The object of the game was to be on the team that controlled the most worlds when the game ended, which could happen in one of two ways:
- When three of the twelve teams had no worlds left
- When the team with the most worlds had more than twice as many worlds as the second place team

Turns were moderated by a computer every 10 days. The cost to play was $2.50 for the rulebook and plastic map overlay, and $2.50 per turn for up to 60 orders. (Players could buy 30 more orders per turn for $1.)

==Reception==
In Issue 30 of the American magazine Abyss (Summer 1984), John Bashaw commented, "Capitol is a science fiction space game in which players struggle against each other to control the most worlds and win. Simple and boring, right? Wrongo, Capitol has an uncommonly large number of innovations incorporated into the system." Basha concluded, "I find Capitol enjoyable and recommend it highly."

In the April 1985 edition of Dragon (Issue 96), Mike Gray liked the team aspect of the game, which differentiated it from other play-by-mail games of the time, and thought the team approach worked well. However he had a less-than-satisfactory experience in his first game, admitting that his inexperience led him to spend too much time developing his homeworld rather than exploring and discovering new worlds in order to harvest their resources. He concluded on an upbeat note, saying, "Capitol is a fun and very different experience. The rules are clear and easily understood, the overlays are a nice touch, and the teamwork aspect will prepare a novice for the individual diplomacy that must be developed in most other PBM games."

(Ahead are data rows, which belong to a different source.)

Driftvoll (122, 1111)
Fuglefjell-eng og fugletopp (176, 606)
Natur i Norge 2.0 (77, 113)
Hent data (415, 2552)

In the May-June 1985 edition of The Space Gamer (No. 74), Edmund Hack also had a less-than-optimal experience when, as an individual player, he was placed on a team with other players who were scattered across a wide geographic area. In the days before email, this made it difficult or expensive to coordinate turn-by-turn strategy. Hack's advice was to only sign up as a complete team, not as an individual: "I would recommend Capitol only for teams of players who ask to be set up together in the game... If you end up, like I did, on a 'pickup' team of players from different parts of the country who do not know each other, you are likely to be in for an uphill struggle. However, as a team game with your friends, Capitol can be challenging and exciting."